Trabalhar mais e trabalhar todos
04/10/2003
- Opinión
Uma sociedade justa tem por base o direito ao trabalho garantido para
todos, que vivem do seu trabalho e não exploram o trabalho alheio. É,
antes de tudo, uma sociedade do trabalho, fundada no trabalho e com
reconhecimento para as múltiplas formas de trabalho.
Com a votação das duas reformas que o governo apresentou ao Congresso,
fecha-se a primeira conjuntura da presidência de Lula. A segunda tem, na
reforma trabalhista, um dos seus ítens. A reforma trabalhista tem
revestido, conforme os cânones do Banco Mundial, o caráter de
"flexibilização laboral", que nada mais tem sido do que a cassação de
direitos dos trabalhadores, com a promessa vã de que aumentará o nível de
emprego. Em nenhum país onde foi colocada em prática – a começar pela
pioneira experiência espanhola sob o governo de Felipe Gonzalez, que
elevou o desemprego ao recorde de 25% -, isso se deu. Ao contrário, houve
substituição de contratos formais pelos informais, jogando grandes massas
de trabalho naquilo que termina sendo o verdadeiro resultado dessas
reformas – a precarização.
A informalidade em que vive a maioria dos brasileiros significa
inexistência de contrato formal de direitos e deveres com a sociedade,
que permite apelar para a Justiça, organizar-se, ter identidade social.

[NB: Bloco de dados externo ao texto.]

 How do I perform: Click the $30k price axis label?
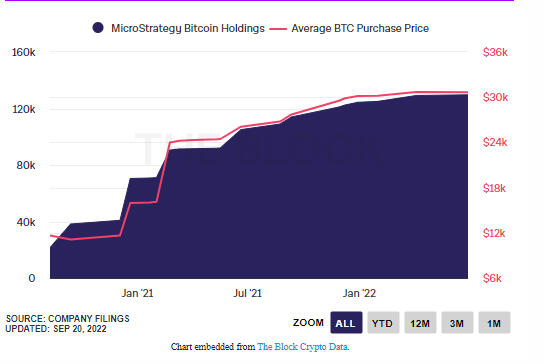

Enfim, quem está submetido à informalidade das relações de trabalho não é
sequer cidadão, porque cidadão é o sujeito de direitos e a informalidade
não reconhece direito algum, ela produz a pior figura social – o
abandono.
No Brasil, o Ministro do Trabalho, Jacques Wagner afirma que a reforma
trabalhista não passará pela "precarização e absoluta desregulamentação
do mercado de trabalho". Tomara que efetivamente não seja assim, até
porque a introdução dos contratos provisórios de trabalho no governo FHC
fortaleceram a precatização e debilitaram ainda mais os contratos formais
de trabalho. Fortalecida pela primeira ronda de reformas, os setores
conservadores tentarão se apoiar no aparente consenso de que a
contratação formal custaria muito caro – não em comparação com os lucros
dessas empresas, na produção e na especulação, responsáveis diretos pela
desigualdade social recorde do país, deixemos claro -, tratarão de atacar
de novo a direitos dos trabalhadores com a fugaz promessa que se
contratará mais com menos custos.
Colocar o social como prioritário – conforme o objetivo central da
campanha de Lula – não pode ser feito com o programa Fome Zero, por
maiores que possam vir a ser os seus resultados. Sua própria natureza é
emergencial, focalizada. Enquanto que o combate ao desemprego – o
desemprego zero – têm um potencial de abrangência que pode colocar o
conjunto do governo em função desse objetivo e efetivamente colocar o
social como prioridade.
Que nenhum empréstimo, isenção, subvenção ou qualquer outro recurso
disponibilizado pelo governo deixe de ter como contrapartida a melhoria
do nível de emprego formal. Que se reduza a jornada de trabalho sem
redução dos salários, como foi colocado em prática na França, entre
outros países, o que permite que se avance para o justo objetivo de que
"todos trabalhem, para que todos trabalhem menos". Uma redução de 10% da
jornada representa a possibilidade concreta de aumento em 10% do nível de
emprego, com absorção de cerca de 2 milhões de trabalhadores.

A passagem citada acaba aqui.